Lowering his voice, Eddie said, “Mrs. Bao, I would of course be happy to join you in this cabin, but as there are some highly confidential matters we need to discuss, would you allow me to arrange a seat for you up front? I’m certain the bank would insist that I upgrade you to first class—at our expense, of course—and we will be able to talk much more privately there.”

“Well, I suppose—if the bank insists,” Bao Shaoyen replied a little hesitantly.

After takeoff, when aperitifs had been served and they were both comfortably ensconced in the sumptuous, pod-like seats facing each other, Eddie wasted no time updating his client.

“Mrs. Bao, I was in contact with London just before boarding. Your son has been stabilized. The surgery to repair his punctured spleen was completely successful, and now the orthopedic team can take over.”

“Oh thank all the gods.” Bao Shaoyen sighed, easing back in her seat for the first time.

“We’ve already lined up the top reconstructive plastic surgeon in London—Dr. Peter Ashley—and he will be in the operating room alongside the orthopedic team attending to your son.”

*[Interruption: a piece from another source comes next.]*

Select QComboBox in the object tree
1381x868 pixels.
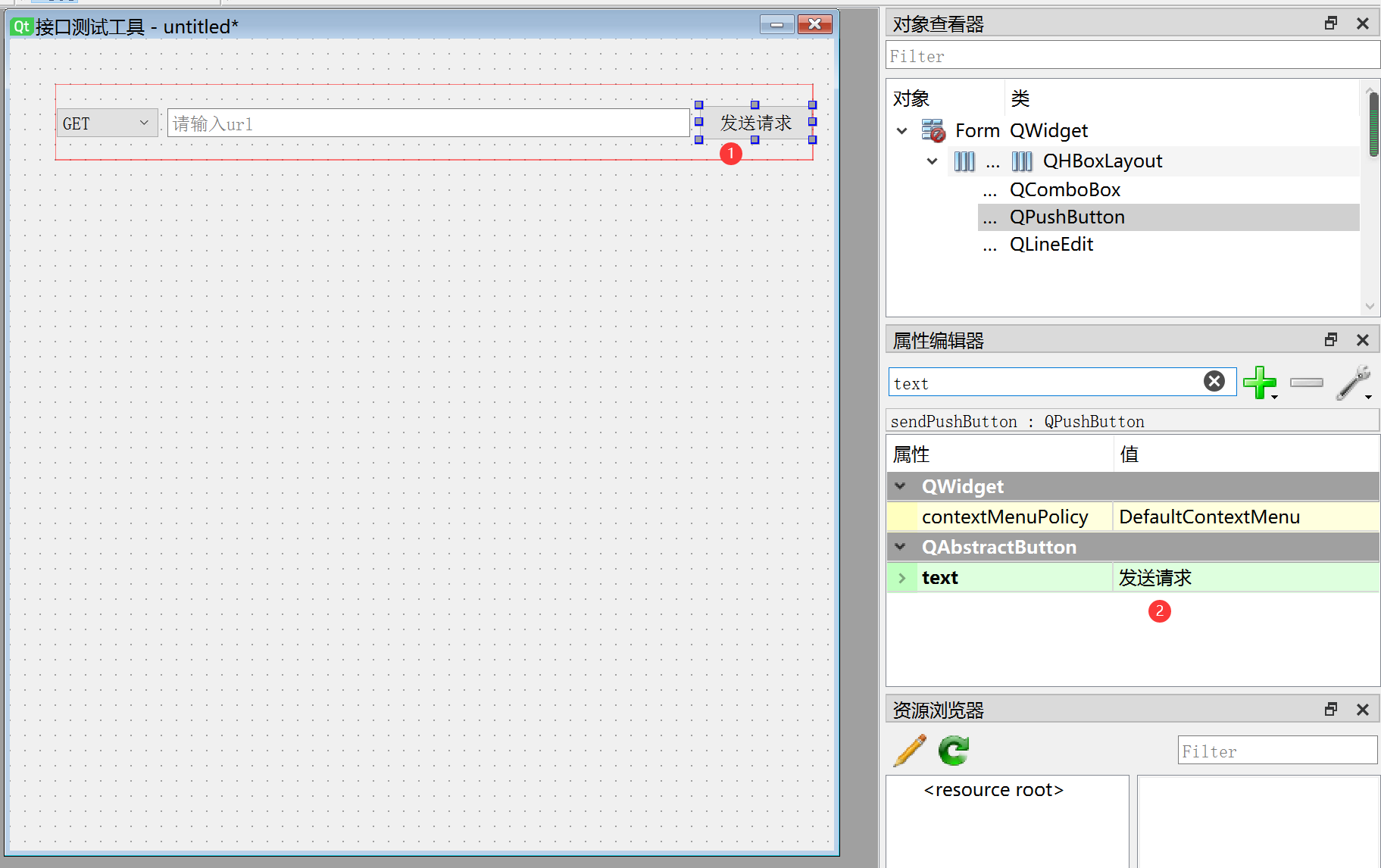[x=1064, y=190]
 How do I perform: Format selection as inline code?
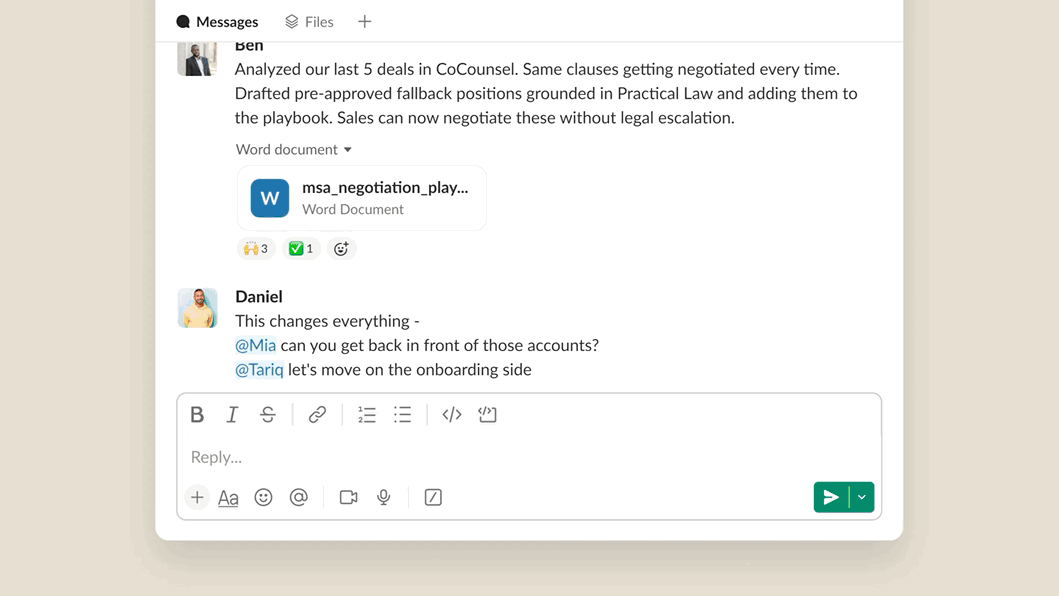coord(452,415)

“My poor boy,” Bao Shaoyen said, her eyes getting moist.

“Your son was very lucky.”

“And the British girl?”

“The girl is still in surgery. But I’m sure she will pull through just fine,” Eddie said, putting on his peppiest smile.

? ? ?

Barely thirty minutes earlier, Eddie had been on another plane parked in a private hangar at Beijing Capital International Airport, taking in the grim details during a hastily arranged crisis-management meeting with Mr. Tin, the gray-haired head of security for the Bao family, and Nigel Tomlinson, his bank’s Asia chief. The two men had climbed aboard the Learjet as soon as it landed, huddling over Nigel’s laptop while an associate in London gave the latest update via secure-feed videoconference.

“Carlton is out of surgery now. He was quite a bit banged up, but being in the driver’s seat with his airbag and everything, he actually suffered the least injuries. But with the English girl, it’s touch and go—she’s still in a coma, and they’ve relieved the swelling in the brain, but that’s all they can do for now.”

“And the other girl?” Mr. Tin asked, squinting at the small pixilated pop-up window.

“We’re told she died on impact.”

Nigel sighed. “And she was Chinese?”

“We believe so, sir.”

Eddie shook his head. “What a fucky, fucky mess. We need to track down the next of kin immediately, before they are contacted by the authorities.”

“How do you even fit three people into a Ferrari?” Nigel asked.

Mr. Tin twirled his phone nervously on the lacquered walnut console. “Carlton Bao’s father is on a state visit to Canada with the premier of China, and nothing must interrupt him. My orders from Mrs. Bao are that no hint of any scandal must ever reach his ears. He must never know about the dead girl. Do you understand? There is too much at stake—given his political position—and it is an especially sensitive time with the big once-in-a-decade changeover in party leadership happening right now.”

“Of course, of course,” Nigel assured him. “We will say that the white girl was his girlfriend. As far as the father is concerned, there was only one girl in the car.”

“Why does Mr. Bao even need to know about the white girl? Don’t worry, Mr. Tin. I have handled much worse dealing with some of those sheikhs’ children,” Eddie boasted.